The ECB’s Skeptical Stance
The timing is delicate. European Central Bank President Christine Lagarde said in early May that stablecoins are not Europe’s best route to strengthening the euro’s international role—a public pushback against those calling for private alternatives to dollar stablecoins.
Yet Qivalis and similar banking-led initiatives continue to gain institutional backing. The distinction matters: the ECB may be hesitant about private stablecoins as a tool for euro internationalization, but European banks clearly see a regulated, consortium-based stablecoin as a way to modernize domestic payment infrastructure and reduce reliance on foreign issuers.

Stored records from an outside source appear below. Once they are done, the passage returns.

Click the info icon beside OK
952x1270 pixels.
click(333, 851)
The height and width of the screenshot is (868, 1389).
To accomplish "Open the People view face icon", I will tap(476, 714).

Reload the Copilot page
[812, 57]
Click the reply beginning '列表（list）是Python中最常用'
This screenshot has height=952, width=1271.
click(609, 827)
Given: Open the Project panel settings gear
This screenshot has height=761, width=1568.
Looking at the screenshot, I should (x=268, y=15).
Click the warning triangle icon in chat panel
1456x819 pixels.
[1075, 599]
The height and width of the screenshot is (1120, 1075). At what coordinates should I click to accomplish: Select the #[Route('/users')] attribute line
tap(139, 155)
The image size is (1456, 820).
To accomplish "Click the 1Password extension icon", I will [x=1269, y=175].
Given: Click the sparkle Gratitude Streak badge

Jan Sell, Qivalis CEO, framed the project explicitly in those terms: “The euro is Europe’s currency, and on-chain financial infrastructure should carry it—built by European institutions and governed by European rules.”
Retail Adoption Already Emerging
Early signals suggest demand exists. Spain has emerged as a leading retail market for Circle’s EURC, a euro stablecoin already in circulation, according to data from Brighty. That adoption suggests European consumers are ready to use euro-denominated digital money, even before a fully regulated consortium-backed option launches.
The Qivalis expansion reflects a calculated bet that European banks can move faster than regulators’ official positions might suggest. Whether they can deliver a competitive product by 2026—and whether it will gain meaningful adoption against entrenched dollar alternatives—remains an open question.